- **DIRECTIVES**
[1] Please write out the part of the Bash arguments thread that begins at the words "But Bash provides" and stops after the words "in shell scripts?".
[2] In the Bash arguments thread, what does the second answer say isn't needed?
[3] Summarize the Bash arguments thread in two sentences.

- **QUOTED TEXT**
☆ ☆ ☆ ☆

How to output every argument of a Bash function?

Question

I want to output all arguments of a function one by one.
The function can receive many arguments, $# is the length of arguments.

showArg(){
    num=$#
    for order in `seq 1 ${num}`
    do
        echo $order
    done
}

To execute it.

showArg  x1 x2 x3 
1
2
3

How to fix the echo statement echo $order to get such the following output?

x1
x2
x3

I have tried echo $$order.

To call every argument with "$@" in for loop can list it, but it is not the way I expected.

showArg(){
    for var in "$@"
    do
        echo "$var"
    done
}

Answer 1

You can use indirection:

showArg() {
  num=$#
  for order in $(seq 1 ${num}); do # `$(...)` is better than backticks
    echo "${!order}"               # indirection
  done
}

Using a C-style loop (as suggested by @chepner & @CharlesDuffy), the above code can be rewritten as:

showArg() {
  for ((argnum = 1; argnum <= $#; argnum++)); do
    echo "${!argnum}"
  done
}

But Bash provides a much more convenient way to do it - use "$@":

showArgs() {
  for arg in "$@"; do  # can also be written as: for arg; do
    echo "$arg"        # or, better: printf '%s\n' "$arg"
  done
}

---

See also:

• What is indirect expansion? What does ${!var*} mean?
• What is the difference between $@ and $* in shell scripts?
• What is the difference between $(command) and `command` in shell programming?
• On Unix & Linux StackExchange - Why is printf better than echo?

Answer 2

You don't need an explicit loop:

printf '%s\n' "$@"

☆ ☆ ☆ ☆

- **EXCERPTED DATA**
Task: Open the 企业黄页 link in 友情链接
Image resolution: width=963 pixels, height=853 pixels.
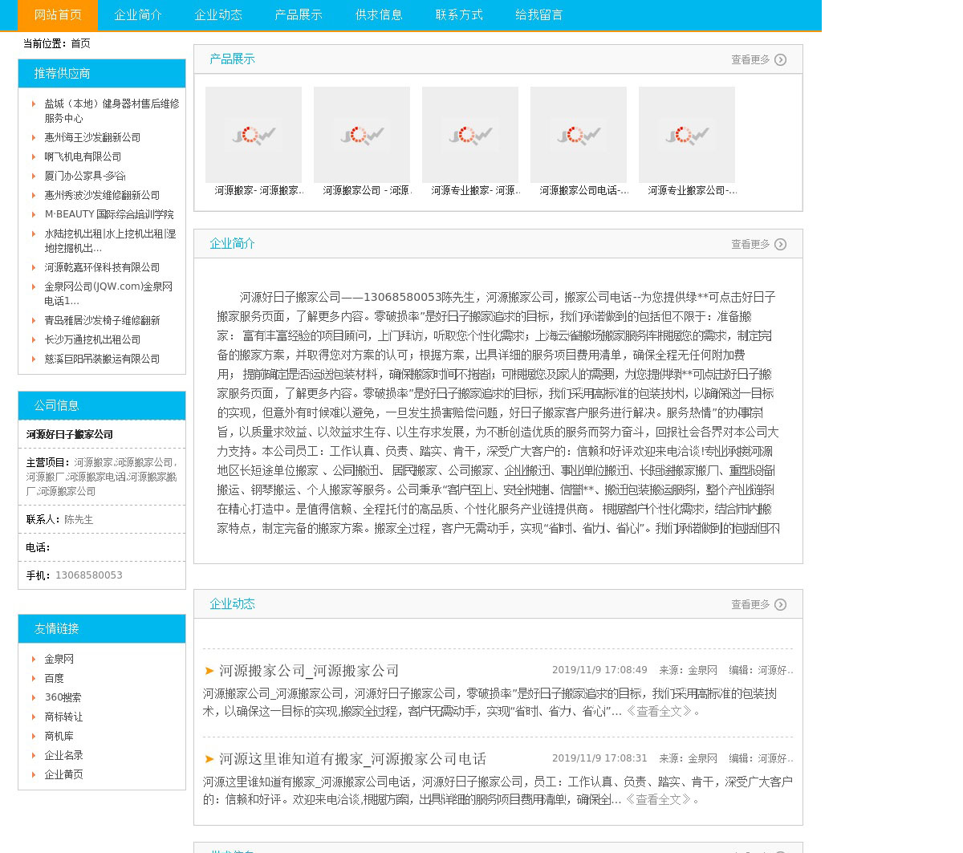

☆ ☆ ☆ ☆

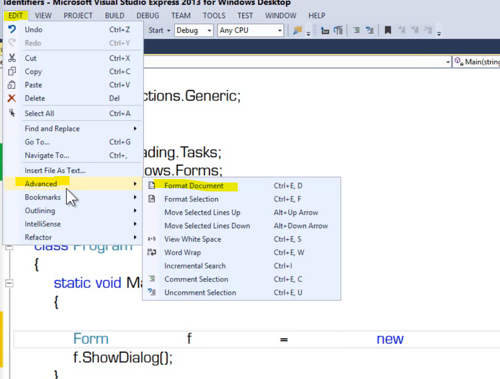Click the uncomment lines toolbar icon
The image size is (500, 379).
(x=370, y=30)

☆ ☆ ☆ ☆

- **ANSWER LIST**
[1]
But Bash provides a much more convenient way to do it - use "$@":

showArgs() {
  for arg in "$@"; do  # can also be written as: for arg; do
    echo "$arg"        # or, better: printf '%s\n' "$arg"
  done
}

---

See also:

• What is indirect expansion? What does ${!var*} mean?
• What is the difference between $@ and $* in shell scripts?

[2] An explicit loop.

[3] A user asks how to change echo $order in a function that loops over seq 1 $# so that it prints each argument (x1, x2, x3) instead of its position, noting that looping over "$@" works but isn't the way they expected. The first answer uses indirection with "${!order}", rewrites it as a C-style loop, and calls "$@" a much more convenient way, while the second answer says no explicit loop is needed and uses printf '%s\n' "$@".